The documents leaked “show two apps — Twitter Broadcast and Free Messanger — were used to coordinate tweets by 17,562 accounts.”

The Post has more details that show that the military is active in seeking to disrupt its opposition while seeking to circumvent Twitter bans.

Thousands of Army-related trolls are at work.





Thinking 112

23 09 2020

Royalist and other conservatives are pressing back against the demonstrators demanding reforms to the monarchy.

In the face of the unprecedented demands, an unusually even-tempered regime seems have caused great concern for some of the “protectors” of the monarchy.

According to Thai Enquirer, they are now “stepp[ing] up a pressure campaign to force the Prayut Chan-ocha government to take action against student protesters…”.

One of the first to file police complaints was the old yellow shirt/no colour/etc. royalist Tul Sitthisomwong, accusing the protesters of “defaming the monarchy.”

The report states that Tul’s is “likely to be the first of many charges filed against the rally organizers…”. Other royalists are pressuring the government to take action.

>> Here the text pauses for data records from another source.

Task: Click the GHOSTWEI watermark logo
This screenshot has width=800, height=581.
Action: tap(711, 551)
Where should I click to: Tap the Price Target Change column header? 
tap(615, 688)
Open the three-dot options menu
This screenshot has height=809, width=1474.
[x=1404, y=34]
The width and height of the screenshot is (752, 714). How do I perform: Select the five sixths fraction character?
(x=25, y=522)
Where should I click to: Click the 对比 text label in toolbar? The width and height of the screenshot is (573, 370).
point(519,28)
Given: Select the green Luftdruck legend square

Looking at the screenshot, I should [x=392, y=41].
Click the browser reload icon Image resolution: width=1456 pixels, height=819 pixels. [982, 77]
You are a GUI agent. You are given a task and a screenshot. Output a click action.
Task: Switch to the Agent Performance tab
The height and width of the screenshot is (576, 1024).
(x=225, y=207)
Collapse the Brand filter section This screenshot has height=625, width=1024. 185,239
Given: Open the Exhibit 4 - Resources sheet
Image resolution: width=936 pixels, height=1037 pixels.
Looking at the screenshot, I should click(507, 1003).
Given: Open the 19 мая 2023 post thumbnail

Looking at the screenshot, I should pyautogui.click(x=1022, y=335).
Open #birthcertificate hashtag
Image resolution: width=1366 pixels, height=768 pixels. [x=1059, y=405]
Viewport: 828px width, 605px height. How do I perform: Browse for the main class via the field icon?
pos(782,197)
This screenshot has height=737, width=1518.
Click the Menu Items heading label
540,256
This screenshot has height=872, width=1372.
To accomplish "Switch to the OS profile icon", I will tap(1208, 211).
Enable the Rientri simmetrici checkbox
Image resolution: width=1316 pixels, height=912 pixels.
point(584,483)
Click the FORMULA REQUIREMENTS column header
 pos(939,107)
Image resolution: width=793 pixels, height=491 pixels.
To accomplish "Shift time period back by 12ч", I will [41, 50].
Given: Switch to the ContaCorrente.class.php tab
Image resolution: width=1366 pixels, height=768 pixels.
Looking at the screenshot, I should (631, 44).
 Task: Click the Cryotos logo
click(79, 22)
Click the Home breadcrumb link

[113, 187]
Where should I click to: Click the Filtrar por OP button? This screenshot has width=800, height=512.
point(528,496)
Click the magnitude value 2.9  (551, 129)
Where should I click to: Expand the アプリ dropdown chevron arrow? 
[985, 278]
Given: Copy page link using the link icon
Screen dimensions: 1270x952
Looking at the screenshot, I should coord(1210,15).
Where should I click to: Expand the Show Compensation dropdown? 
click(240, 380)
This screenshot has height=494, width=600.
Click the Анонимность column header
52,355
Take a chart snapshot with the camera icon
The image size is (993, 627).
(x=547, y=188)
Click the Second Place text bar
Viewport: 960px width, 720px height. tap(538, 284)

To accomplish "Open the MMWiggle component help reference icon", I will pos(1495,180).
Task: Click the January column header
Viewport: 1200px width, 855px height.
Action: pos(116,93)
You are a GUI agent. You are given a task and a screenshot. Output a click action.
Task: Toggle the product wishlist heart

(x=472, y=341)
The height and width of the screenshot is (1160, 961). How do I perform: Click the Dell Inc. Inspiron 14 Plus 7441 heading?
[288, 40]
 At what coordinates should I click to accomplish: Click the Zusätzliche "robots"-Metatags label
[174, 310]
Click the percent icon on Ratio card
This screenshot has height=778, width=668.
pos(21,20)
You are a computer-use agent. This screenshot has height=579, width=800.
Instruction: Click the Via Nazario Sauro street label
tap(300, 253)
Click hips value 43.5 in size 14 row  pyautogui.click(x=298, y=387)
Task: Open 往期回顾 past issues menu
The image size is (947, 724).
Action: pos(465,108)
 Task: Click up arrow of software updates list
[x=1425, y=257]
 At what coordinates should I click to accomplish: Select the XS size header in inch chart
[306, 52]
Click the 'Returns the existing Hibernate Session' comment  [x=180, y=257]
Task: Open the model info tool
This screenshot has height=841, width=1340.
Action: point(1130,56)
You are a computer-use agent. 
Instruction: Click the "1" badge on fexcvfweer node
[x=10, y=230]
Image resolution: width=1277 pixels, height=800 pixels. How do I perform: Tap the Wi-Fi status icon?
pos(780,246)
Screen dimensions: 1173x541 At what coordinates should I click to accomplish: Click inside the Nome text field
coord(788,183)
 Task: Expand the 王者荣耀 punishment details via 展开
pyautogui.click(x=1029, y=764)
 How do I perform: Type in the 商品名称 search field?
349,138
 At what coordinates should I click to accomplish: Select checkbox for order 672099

One government MP is cited:

There are many in these groups and official organizations that feel that a line has been crossed and the government cannot stand idly by and watch a sacred institution be desecrated… There are people who are very respected in society who have asked us to take action….

These royalists want lese majeste to be used to shut the protesters down, arguing that “other criminal charges … of sedition and computer crimes laws” have not worked.

Another royalist, former Action Coalition for Thailand Party politician Sonthiya Sawasdee, has filed a police complaint against actress Inthira “Sai” Charoenpura, who has funded aspects of the rallies.

In the latest legal backlash against those who organized the Sanam Luang protest, veteran actress  was targeted for allegedly fundraising donations and providing food at the rally site.

A police spokesman has said “the authorities will press all the relevant charges against the leaders and supporters of last weekend’s protest, including the lese majeste offense…”.

A return to the use of Article 112 is likely to raise the political temperature quite considerably.